Grant et al1 have previously reported what they call “substantial increases” in 12-month prevalence estimates of alcohol use and alcohol use disorders, as defined by the DSM-IV based on a comparison of 2 surveys of the US adult population conducted about 10 years apart. They found that the prevalence of alcohol use increased from 65.4% to 72.7% of the surveyed population between the periods 2001-2002 and 2012-2013; the prevalence of alcohol use disorders increased from 8.5% to 12.7% of the surveyed population in the same time frame. We evaluated evidence of this trend in a concurrent series of 13 independently conducted, annual probability surveys of the US population from 2002 through 2014 on these same points and examined if and when any substantial increase in alcohol use and alcohol use disorder prevalence estimates occurred.
As part of the National Surveys on Drug Use and Health (NSDUH), 13 independent, nationally representative probability samples conducted from 2002 through 2014 on noninstitutionalized US civilians were assessed.2 The field staff of NSDUH used institutional review board–approved protocols and audio computer-assisted self-interviews to collect data on alcohol use, alcohol dependence, and nondependent alcohol abuse as defined by DSM-IV diagnostic criteria. The NSDUH public use files include data on 492 831 adults 18 years and older.
The institutional review board at Michigan State University ruled that this analysis did not constitute human subjects research because all data came from deidentified files made available for public use. The data sources were US Department of Health and Human Services, Substance Abuse and Mental Health Services Administration, and Center for Behavioral Health Statistics and Quality.
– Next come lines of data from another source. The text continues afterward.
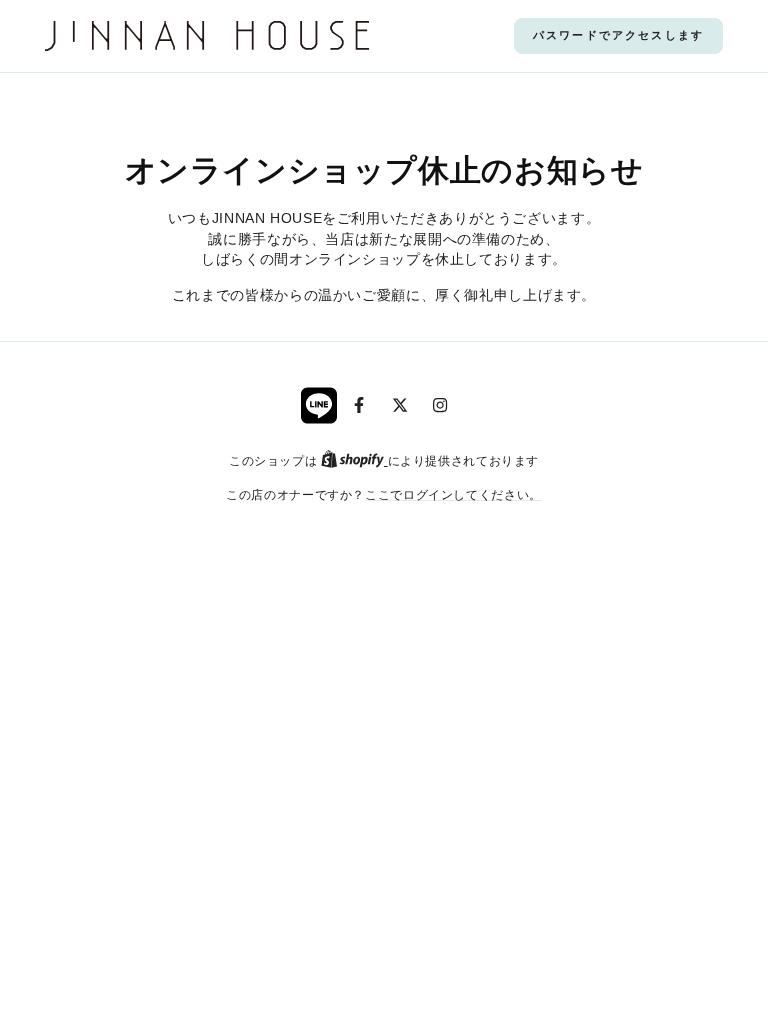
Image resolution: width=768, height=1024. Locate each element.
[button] (618, 36)
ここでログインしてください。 (453, 494)
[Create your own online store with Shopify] (354, 460)
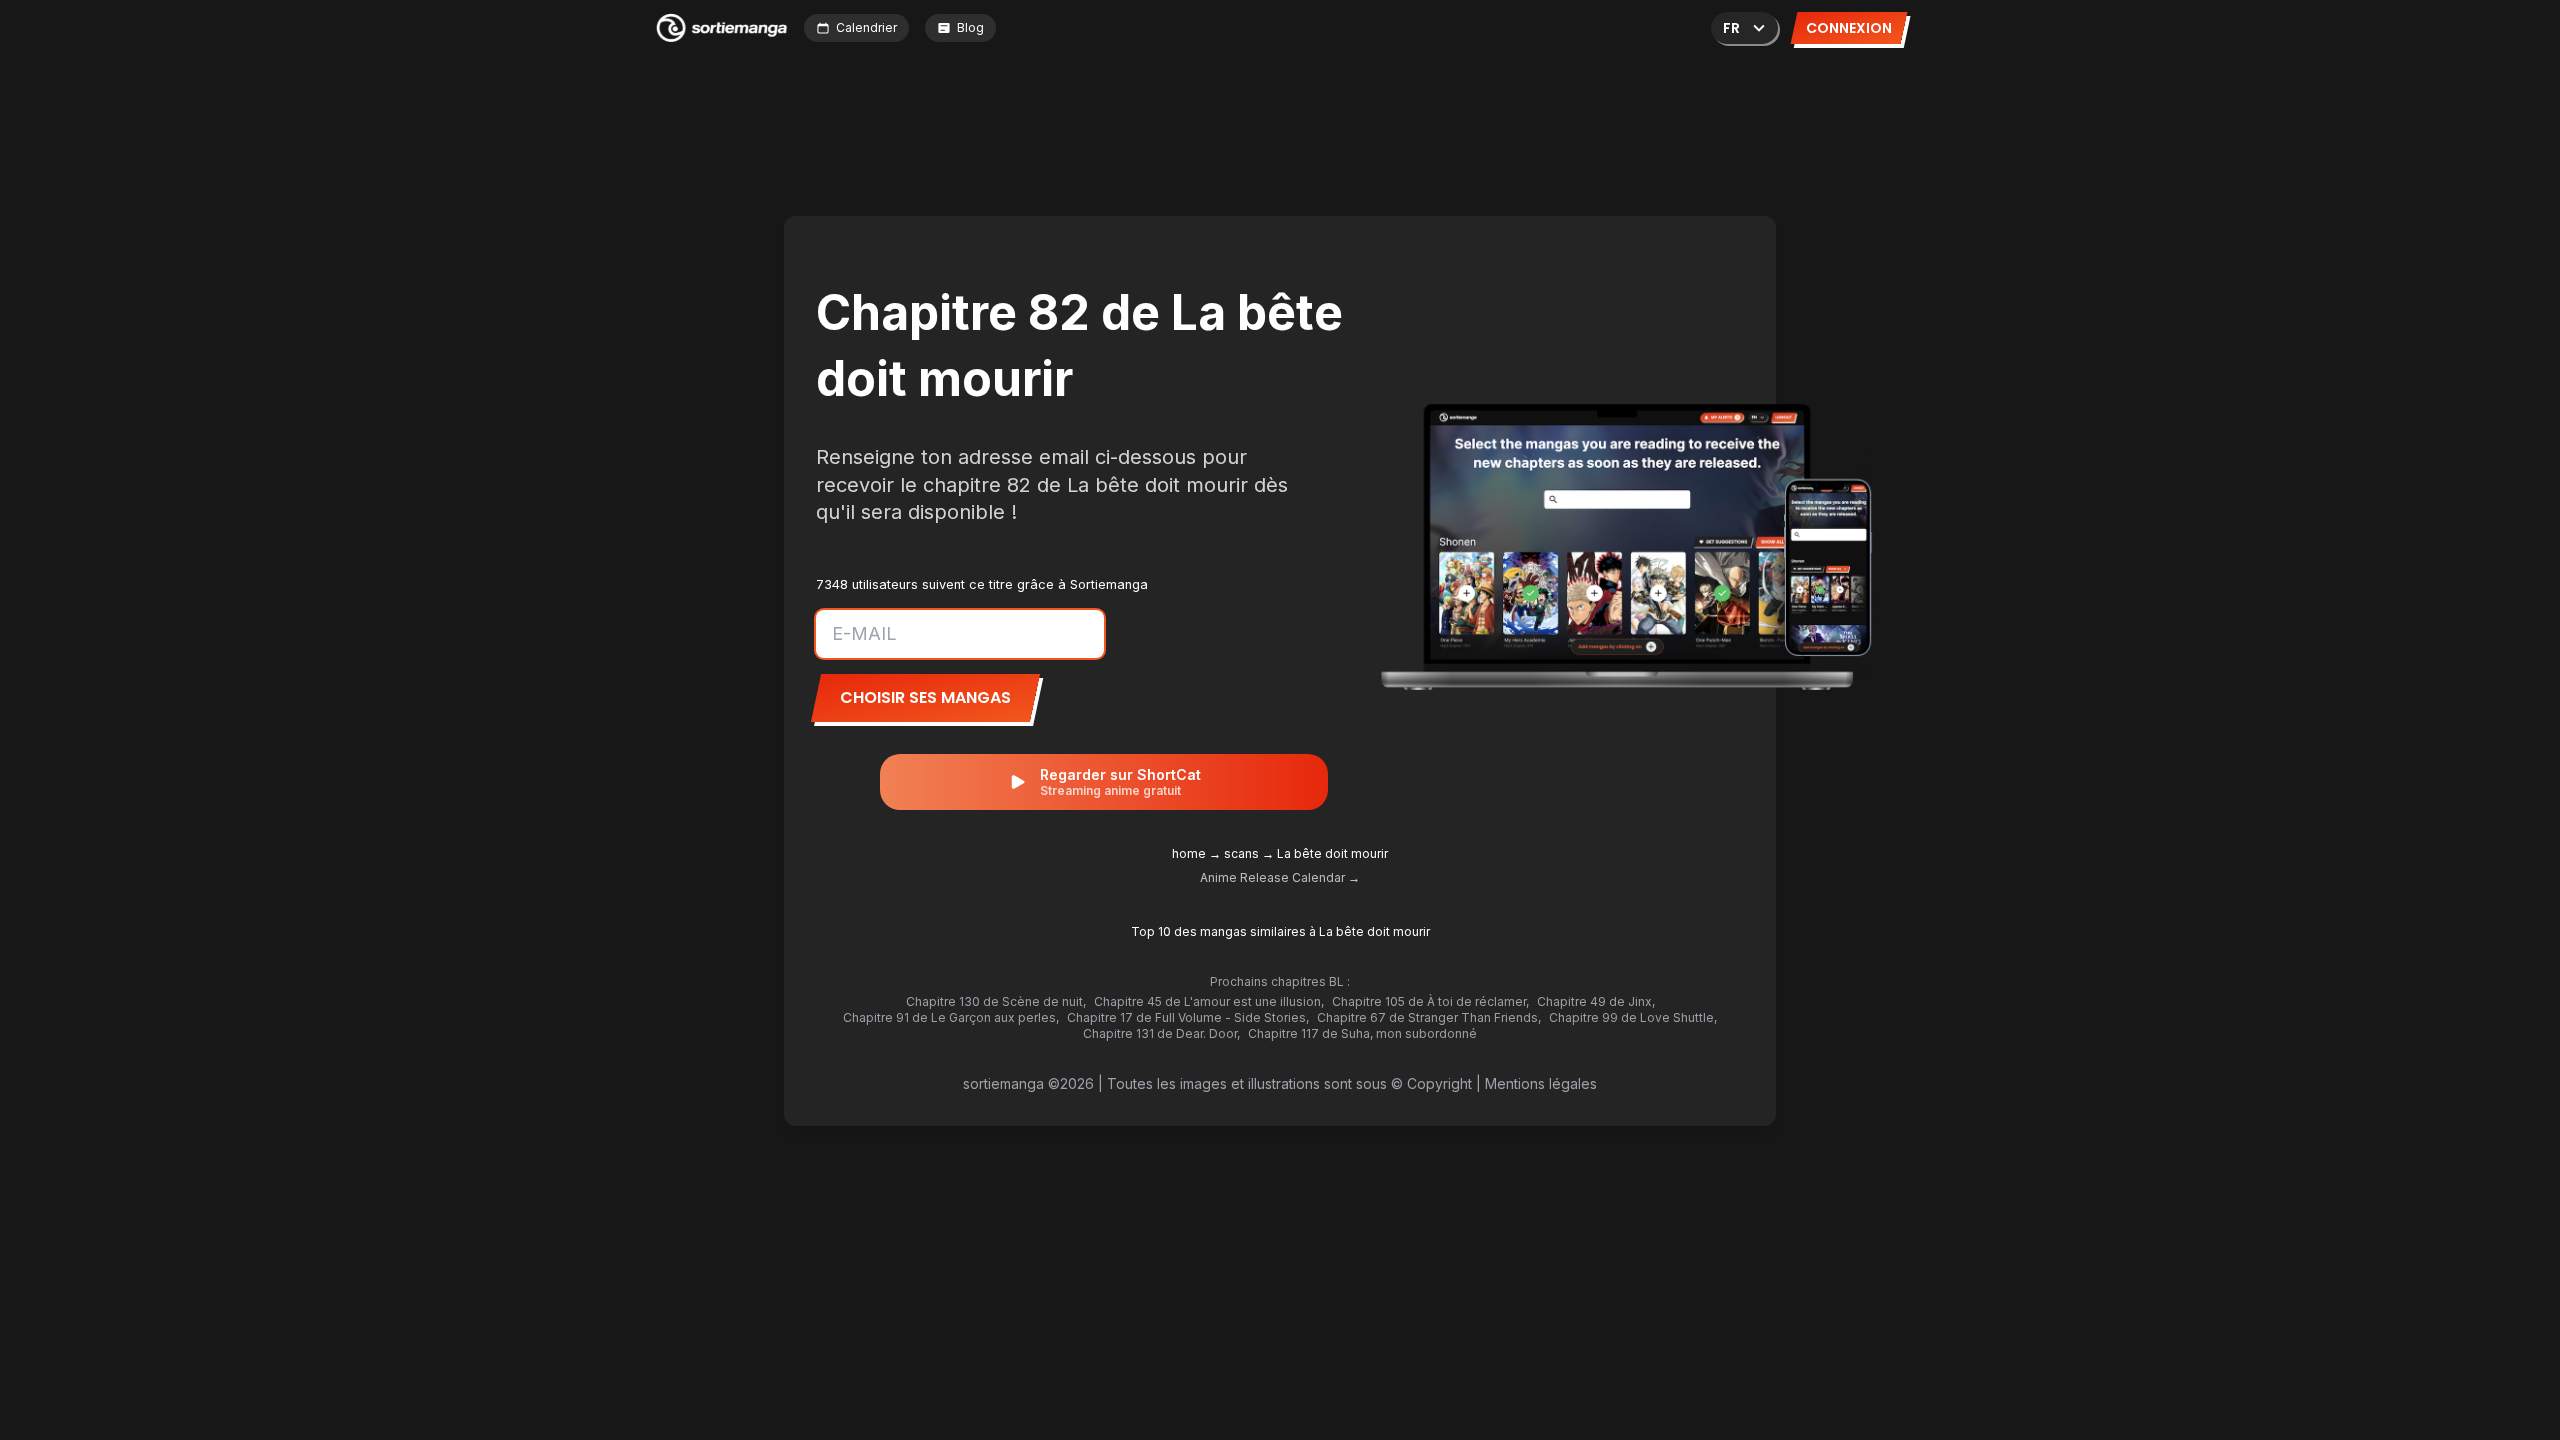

Data were used to estimate year-specific prevalence estimates of each specified health behavior or condition. Estimates from the NSDUH online data analysis tool account for analysis weights, standard errors, and 95% confidence intervals. Statistical summaries were prepared using the Metacum modules of Stata, version 14.1 (StataCorp); logistic regressions were prepared using Joinpoint, version 4.5 (National Cancer Institute).3
From 2002 through 2014, year-specific sample sizes varied from 36 370 to 41 671 individuals. Between 82% and 91% of sampled dwelling units consented to participate and 71% to 79% of invited individuals consented to participate. The Figure shows relatively stable 12-month prevalence estimates for the 3 outcomes over the 13-year study period. Notably, there was a possible decline in the prevalence of DSM-IV–defined nondependent alcohol use after 2005. The Table summarizes the 2002 estimates, followed by conventional cumulative meta-analysis summary estimation that treats each successive estimate as an additional study result. For all 3 alcohol-related outcomes, the final meta-analysis summaries were not appreciably different from the 2002 estimate. When comparing the meta-analytic summary estimate for 2012 and 2013 with the 2002 estimate, we found no appreciable differences in prevalence estimates for alcohol drinking and alcohol dependence. For nondependent alcohol abuse as defined by the DSM-IV, a smaller prevalence estimate was observed for 2012 and 2013 compared with 2002.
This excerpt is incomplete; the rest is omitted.